▸ What you are asked to do: Reproduce the portion of the aquarium fertilizer thread that begins with "The plants you" and ends after "spiral flourescents (45w)", substituting "undemanding" for "fairly easy".

▸ Excerpted passage:
§ §

# what other ferts should I add



## kdh (Mar 11, 2006)

I never read of anyone here using fertilizer sticks so I realize they're probably not the best, but since I have them in there already my plan is to stick with them (no pun intended  ).

The ones I'm using are nutrafin Plant Grow 16 - 9 - 12. My plants are mainly crypts, vals, and an anubias (with roots in the gravel - but not the rhizome). 

If that's enough info about the sticks, then my question is what else should I be adding to this?


----------



## CherylR (Aug 12, 2004)

Tell us more about your tank. Are you getting the growth you want? Are you having algae issues? Light? Tank Size? CO2? Water Changes?

Cheryl


----------



## Bert H (Mar 2, 2004)

Most folks fertilize the water column rather than the root zone, as all aquatics take in nutrients via their leaves. However, some plants which are heavy root feeders are helped with root tabs. 

I would advise you to be careful with root tabs and re-planting/uprooting. You can release a lot of the nutrients from the substrate out into the water and cause problems if you're not careful. 

FWIW, I have a couple of Crypts (wendtii, spiralis), have never needed to add root tabs to them.

The plants you have are fairly easy plants and, imo, do quite well with just water fertilization.


----------



## kdh (Mar 11, 2006)

Okay here's a little more info:

the tank is ~29g
I have 3 of those spiral flourescents (45w)
I'm using the nutrafin CO2 system - still using the packages that came with it
my crypts are sprouting up like crazy, the vals are growing slowly, the anubias isn't doing much, I just bought some hygro__ stems.
I'm starting to get BGA and it looks like some black algae on one of the rocks - never seen that before
I do ~30% water change every week
I only have 2 apistos and I just put in a few otos.

I have 2 or 3 root sticks in there right now but I could take them out if that would be best.


----------



## Bert H (Mar 2, 2004)

You have a low light set up from what you describe (45W over 29 gal). It sounds like you have desk lamps illuminating your tank. Correct? I would suggest you look into going to an ahs 55W kit. It would remain fairly low lighting, yet so much better.

The bga is usually indicative of low nitrates (NO3). The black algae (bba) usually signifies low CO2/carbon. You need to have some idea of how much CO2 you have in your tank with your nutrafin system. I believe you'd be better served by discarding the tabs and adding ferts to your water column.

Check this link out for some great info. Then check out www.gregwatson.com for dry ferts to add.

HTH.


----------



## kdh (Mar 11, 2006)

Thanks, I guess I have some reading to do - and I have to look up that acronymn thread for ahs  

No, I'm not using desk lamps, just old incandescent hoods from 10g tanks. 

From the reading I've done before the IE method looks pretty simple and I think my water change schedule should be able to handle it. I went to a hydroponics shop once looking for the two main ingredients but the guy had no idea what I was talking about and I'm sure I had the names right.

Oh well, back to the "books" for some more reading.


----------



## Sully (Nov 11, 2005)

AHS stands for ahsupply.com Great retrofit kits. You won't go wrong purchasing one of these babies.

§ §

▸ Given material:
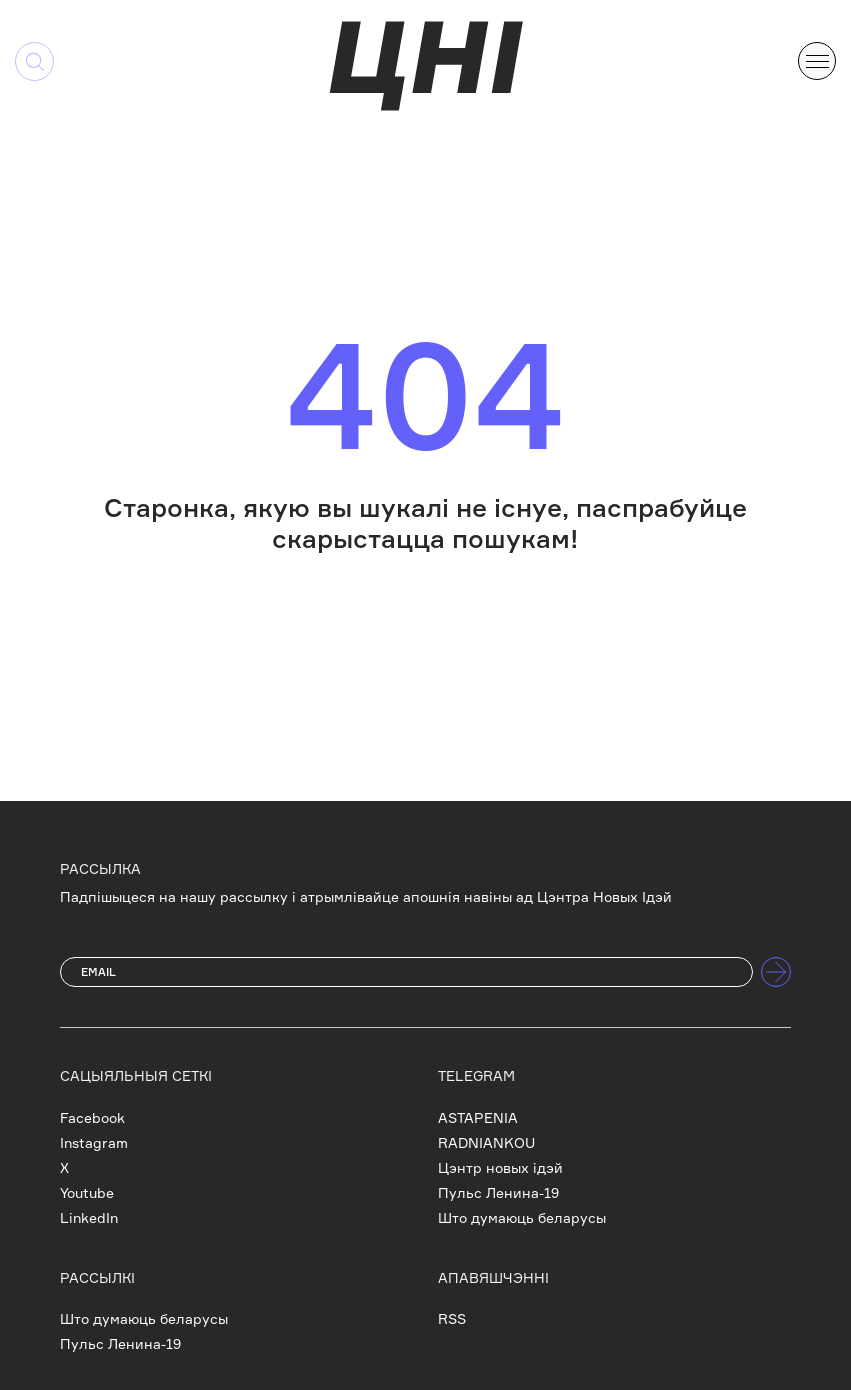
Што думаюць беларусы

§ §

▸ Answer for this exercise:
The plants you have are undemanding plants and, imo, do quite well with just water fertilization.


----------



## kdh (Mar 11, 2006)

Okay here's a little more info:

the tank is ~29g
I have 3 of those spiral flourescents (45w)